## [PROBLEM TO WORK ON]
Return exactly and only these lines: the first of the listing through the one containing "You are a GUI agent. The screenshot is 1470×1331.".

## [DATA TO PROCESS]
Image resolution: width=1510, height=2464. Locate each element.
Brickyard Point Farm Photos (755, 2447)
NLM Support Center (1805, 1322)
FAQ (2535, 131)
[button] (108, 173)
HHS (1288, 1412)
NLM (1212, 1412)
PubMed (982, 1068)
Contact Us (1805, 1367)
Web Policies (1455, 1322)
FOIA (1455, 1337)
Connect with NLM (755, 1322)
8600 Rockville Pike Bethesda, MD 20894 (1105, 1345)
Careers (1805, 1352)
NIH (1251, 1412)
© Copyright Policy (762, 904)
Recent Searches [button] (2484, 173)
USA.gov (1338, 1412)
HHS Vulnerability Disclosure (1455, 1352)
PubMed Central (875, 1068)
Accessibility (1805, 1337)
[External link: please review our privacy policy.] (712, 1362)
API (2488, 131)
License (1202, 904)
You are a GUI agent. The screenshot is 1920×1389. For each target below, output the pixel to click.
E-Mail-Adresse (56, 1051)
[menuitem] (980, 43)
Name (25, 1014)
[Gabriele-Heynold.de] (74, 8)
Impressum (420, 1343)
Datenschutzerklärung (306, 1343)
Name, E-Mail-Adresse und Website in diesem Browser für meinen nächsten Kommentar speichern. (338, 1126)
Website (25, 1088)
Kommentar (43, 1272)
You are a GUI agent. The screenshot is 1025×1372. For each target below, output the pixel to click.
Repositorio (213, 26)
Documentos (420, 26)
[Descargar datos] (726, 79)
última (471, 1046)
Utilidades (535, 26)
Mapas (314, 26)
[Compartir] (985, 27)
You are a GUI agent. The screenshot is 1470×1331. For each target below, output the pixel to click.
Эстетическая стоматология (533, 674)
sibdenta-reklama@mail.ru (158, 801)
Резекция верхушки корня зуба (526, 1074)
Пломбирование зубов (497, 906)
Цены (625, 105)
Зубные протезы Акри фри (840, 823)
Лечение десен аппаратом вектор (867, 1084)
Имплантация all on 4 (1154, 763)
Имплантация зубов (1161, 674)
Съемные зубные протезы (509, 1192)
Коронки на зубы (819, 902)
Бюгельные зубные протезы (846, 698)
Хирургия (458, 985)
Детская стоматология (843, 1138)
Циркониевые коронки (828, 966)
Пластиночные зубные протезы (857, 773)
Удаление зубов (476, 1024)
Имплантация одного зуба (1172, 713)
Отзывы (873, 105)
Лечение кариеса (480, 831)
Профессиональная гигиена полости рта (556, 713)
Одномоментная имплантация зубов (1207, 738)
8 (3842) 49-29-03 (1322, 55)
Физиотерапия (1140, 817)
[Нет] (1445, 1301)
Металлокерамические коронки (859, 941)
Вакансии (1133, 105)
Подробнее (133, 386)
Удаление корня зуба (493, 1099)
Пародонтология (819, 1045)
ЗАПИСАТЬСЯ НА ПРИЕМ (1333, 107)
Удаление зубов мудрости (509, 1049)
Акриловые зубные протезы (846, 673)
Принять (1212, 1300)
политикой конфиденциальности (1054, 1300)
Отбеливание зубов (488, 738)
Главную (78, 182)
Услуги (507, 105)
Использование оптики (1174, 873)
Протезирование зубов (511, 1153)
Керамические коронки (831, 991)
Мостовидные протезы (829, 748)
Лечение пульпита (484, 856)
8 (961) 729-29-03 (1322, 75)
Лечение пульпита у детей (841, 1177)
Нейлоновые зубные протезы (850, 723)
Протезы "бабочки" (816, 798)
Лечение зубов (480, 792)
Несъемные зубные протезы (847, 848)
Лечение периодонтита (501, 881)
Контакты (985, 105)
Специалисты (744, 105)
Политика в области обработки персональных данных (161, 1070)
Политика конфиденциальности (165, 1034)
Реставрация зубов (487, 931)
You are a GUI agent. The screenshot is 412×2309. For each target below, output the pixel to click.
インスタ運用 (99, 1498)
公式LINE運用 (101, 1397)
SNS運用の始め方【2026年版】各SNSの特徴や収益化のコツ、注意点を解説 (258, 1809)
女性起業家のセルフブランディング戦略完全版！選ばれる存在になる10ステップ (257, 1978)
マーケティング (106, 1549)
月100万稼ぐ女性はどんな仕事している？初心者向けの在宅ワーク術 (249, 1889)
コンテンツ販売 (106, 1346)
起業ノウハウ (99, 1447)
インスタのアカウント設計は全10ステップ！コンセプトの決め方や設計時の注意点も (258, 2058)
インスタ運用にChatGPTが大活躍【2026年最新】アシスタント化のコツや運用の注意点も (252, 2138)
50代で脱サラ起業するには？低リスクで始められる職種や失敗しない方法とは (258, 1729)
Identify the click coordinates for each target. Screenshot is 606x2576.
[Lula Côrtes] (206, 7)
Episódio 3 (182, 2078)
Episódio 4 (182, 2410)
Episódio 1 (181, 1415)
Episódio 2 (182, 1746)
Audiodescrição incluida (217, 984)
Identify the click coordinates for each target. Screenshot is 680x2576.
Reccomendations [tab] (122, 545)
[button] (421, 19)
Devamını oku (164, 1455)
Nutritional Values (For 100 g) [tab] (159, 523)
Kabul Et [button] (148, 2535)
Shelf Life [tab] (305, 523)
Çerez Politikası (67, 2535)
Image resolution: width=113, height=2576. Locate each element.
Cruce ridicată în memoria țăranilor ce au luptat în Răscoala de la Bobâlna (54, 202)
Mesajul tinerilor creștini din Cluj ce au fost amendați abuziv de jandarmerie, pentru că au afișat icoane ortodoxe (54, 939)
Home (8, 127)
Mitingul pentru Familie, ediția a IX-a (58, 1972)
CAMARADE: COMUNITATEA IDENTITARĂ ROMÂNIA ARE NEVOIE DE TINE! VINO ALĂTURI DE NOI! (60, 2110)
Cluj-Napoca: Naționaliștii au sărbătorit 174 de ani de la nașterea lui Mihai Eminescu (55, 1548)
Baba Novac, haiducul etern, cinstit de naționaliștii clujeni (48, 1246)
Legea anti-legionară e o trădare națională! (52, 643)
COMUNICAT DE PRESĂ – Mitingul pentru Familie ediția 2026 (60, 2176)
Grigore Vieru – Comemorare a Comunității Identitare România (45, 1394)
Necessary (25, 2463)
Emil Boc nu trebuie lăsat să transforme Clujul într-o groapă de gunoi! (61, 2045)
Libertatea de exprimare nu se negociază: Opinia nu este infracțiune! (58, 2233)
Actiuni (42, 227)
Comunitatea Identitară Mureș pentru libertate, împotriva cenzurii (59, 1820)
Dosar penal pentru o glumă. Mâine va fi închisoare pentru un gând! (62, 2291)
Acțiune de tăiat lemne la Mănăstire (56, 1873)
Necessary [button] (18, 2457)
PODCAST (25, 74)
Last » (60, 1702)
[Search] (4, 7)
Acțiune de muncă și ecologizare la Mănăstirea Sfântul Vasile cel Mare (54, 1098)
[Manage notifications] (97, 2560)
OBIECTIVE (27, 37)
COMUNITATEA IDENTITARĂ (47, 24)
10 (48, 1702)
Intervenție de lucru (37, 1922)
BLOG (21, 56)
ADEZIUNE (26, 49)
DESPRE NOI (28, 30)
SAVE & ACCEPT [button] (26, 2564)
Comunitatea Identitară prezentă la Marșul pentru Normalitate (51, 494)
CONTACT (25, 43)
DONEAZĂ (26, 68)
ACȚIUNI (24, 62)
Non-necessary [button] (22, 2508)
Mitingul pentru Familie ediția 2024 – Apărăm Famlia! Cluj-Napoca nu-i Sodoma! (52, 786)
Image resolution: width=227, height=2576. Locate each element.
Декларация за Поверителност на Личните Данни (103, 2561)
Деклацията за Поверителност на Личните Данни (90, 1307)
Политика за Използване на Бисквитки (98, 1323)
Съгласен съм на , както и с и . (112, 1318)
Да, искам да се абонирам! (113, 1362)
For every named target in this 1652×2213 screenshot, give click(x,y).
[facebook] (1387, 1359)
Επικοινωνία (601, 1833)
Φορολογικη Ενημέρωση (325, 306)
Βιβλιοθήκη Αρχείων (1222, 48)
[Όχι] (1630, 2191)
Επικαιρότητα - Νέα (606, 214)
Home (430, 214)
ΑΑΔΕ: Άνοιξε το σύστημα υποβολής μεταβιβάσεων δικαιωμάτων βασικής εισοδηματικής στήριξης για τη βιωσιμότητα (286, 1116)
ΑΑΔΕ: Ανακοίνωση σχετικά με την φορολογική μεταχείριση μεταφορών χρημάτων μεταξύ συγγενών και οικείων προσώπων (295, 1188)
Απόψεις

## [FINAL ANSWER]
Image resolution: width=1510, height=2464. Locate each element.
Brickyard Point Farm Photos (755, 2447)
NLM Support Center (1805, 1322)
FAQ (2535, 131)
[button] (108, 173)
HHS (1288, 1412)
NLM (1212, 1412)
PubMed (982, 1068)
Contact Us (1805, 1367)
Web Policies (1455, 1322)
FOIA (1455, 1337)
Connect with NLM (755, 1322)
8600 Rockville Pike Bethesda, MD 20894 (1105, 1345)
Careers (1805, 1352)
NIH (1251, 1412)
© Copyright Policy (762, 904)
Recent Searches [button] (2484, 173)
USA.gov (1338, 1412)
HHS Vulnerability Disclosure (1455, 1352)
PubMed Central (875, 1068)
Accessibility (1805, 1337)
[External link: please review our privacy policy.] (712, 1362)
API (2488, 131)
License (1202, 904)
You are a GUI agent. The screenshot is 1920×1389. For each target below, output the pixel to click.
E-Mail-Adresse (56, 1051)
[menuitem] (980, 43)
Name (25, 1014)
[Gabriele-Heynold.de] (74, 8)
Impressum (420, 1343)
Datenschutzerklärung (306, 1343)
Name, E-Mail-Adresse und Website in diesem Browser für meinen nächsten Kommentar speichern. (338, 1126)
Website (25, 1088)
Kommentar (43, 1272)
You are a GUI agent. The screenshot is 1025×1372. For each target below, output the pixel to click.
Repositorio (213, 26)
Documentos (420, 26)
[Descargar datos] (726, 79)
última (471, 1046)
Utilidades (535, 26)
Mapas (314, 26)
[Compartir] (985, 27)
You are a GUI agent. The screenshot is 1470×1331. For each target below, output the pixel to click.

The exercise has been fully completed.